"Leadership isn’t about titles or offices. It’s about showing up, holding steady, and creating space for others even when the path is unclear."
Raised in a working-class household in Blackpool, UK, I learned early on how to adapt, listen, and keep going even when the path ahead was uncertain. That foundation shaped my leadership approach, which is built not on theory alone but on action, reflection, and the ability to meet people where they are. I understand the weight of responsibility, the importance of showing up, and the quiet strength it takes to lead with care.
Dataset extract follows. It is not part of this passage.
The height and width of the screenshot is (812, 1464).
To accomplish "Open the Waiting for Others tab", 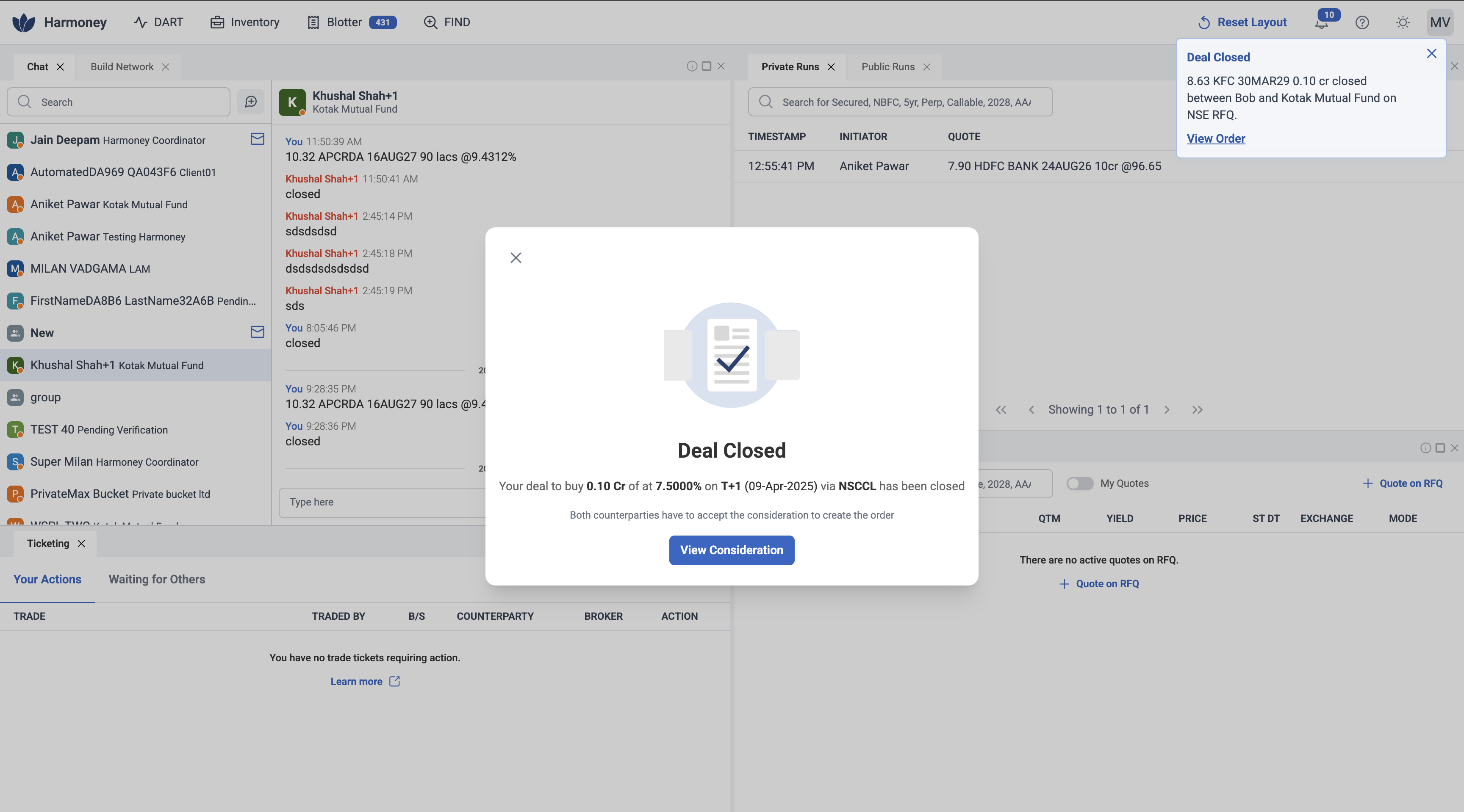I will pyautogui.click(x=157, y=579).
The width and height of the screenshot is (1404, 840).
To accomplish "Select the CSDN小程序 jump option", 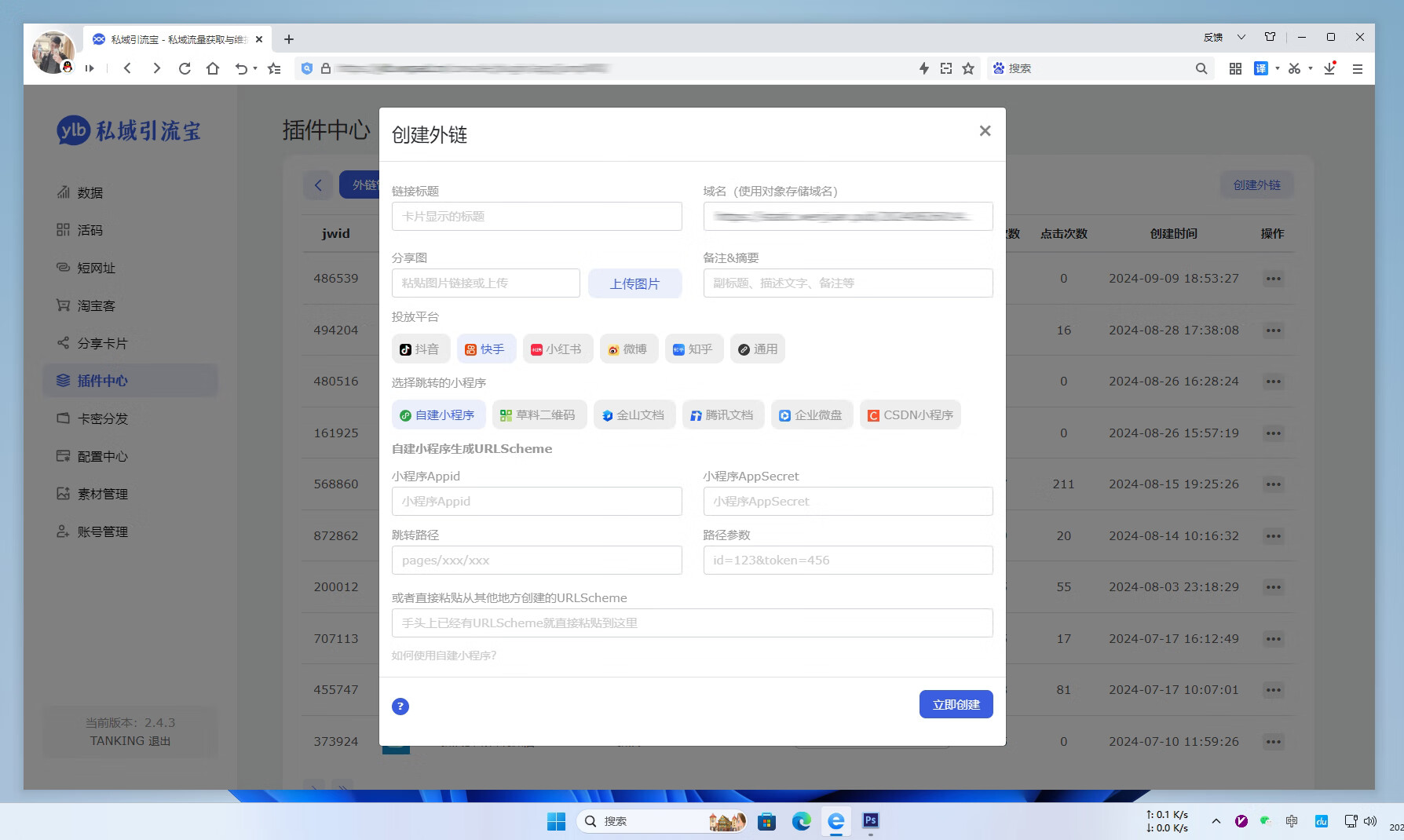I will pyautogui.click(x=909, y=415).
My leadership journey did not begin in a boardroom. It started at home, in a family where disability, unemployment, and emotional hardship were part of everyday life. Leadership meant showing up for people when no one else could. It meant carrying responsibilities that were far too heavy for someone so young, and doing so quietly, consistently, and with love. There were no titles, but there was leadership. It lived in late-night car rides, hospital waiting rooms, kitchen tables, and quiet acts of care. These experiences did not just shape me; they continue to guide how I lead, how I listen, and how I support others today.
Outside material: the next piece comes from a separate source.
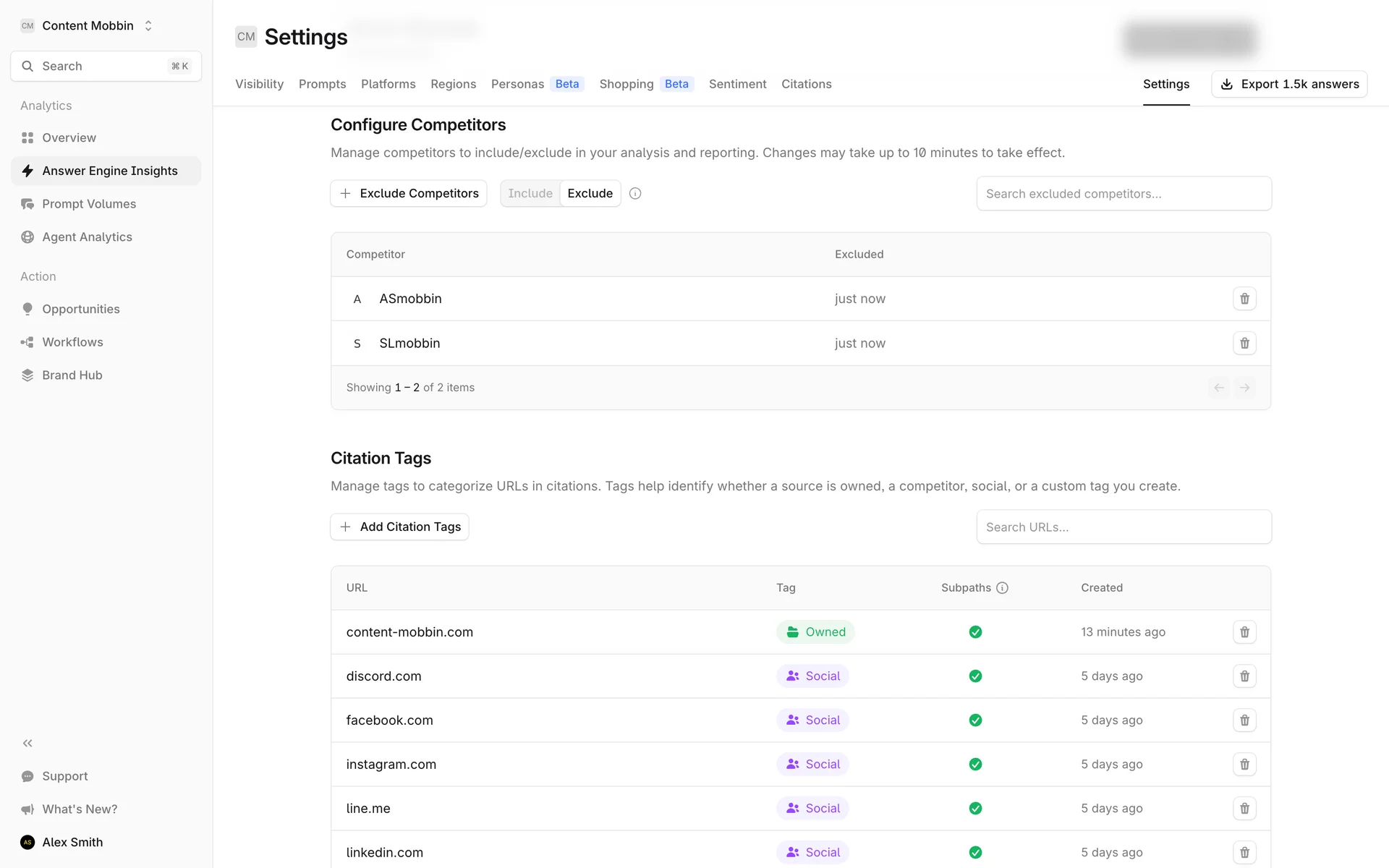Image resolution: width=1389 pixels, height=868 pixels.
Task: Toggle subpaths check for discord.com
Action: click(975, 676)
From Caregiving to Global Leadership
Before I ever led teams and programmes spanning across more than one hundred countries, my first team was my family. It was through caregiving that I developed the foundations of service. It was through witnessing the daily realities of public services that I understood what reasonable means. And it was through navigating uncertainty that I learned how to find possibility even when the odds seemed impossible.
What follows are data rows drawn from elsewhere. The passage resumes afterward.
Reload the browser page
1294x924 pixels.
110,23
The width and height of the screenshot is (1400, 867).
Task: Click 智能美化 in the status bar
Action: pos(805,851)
Over the last three decades, I have worked across sectors including government, healthcare, sustainability, media, retail, hospitality, recruitment, life sciences, and technology. My work has ranged from operational delivery to strategic leadership, cultural transformation, and public service reform. These varied perspectives give me the ability to translate between systems and stories, between strategy and emotion, between policy and lived reality.
Leading with People at the Centre
Today, I serve as the North West Regional Lead and a Health and Public Services Executive at Accenture UK. I work with local and national governments, health bodies, and public institutions to help reimagine how services are delivered. My role focuses on transformation through digital innovation, policy reform, and operational improvement. But at its heart, the work is about relationships, trust, and how people experience change.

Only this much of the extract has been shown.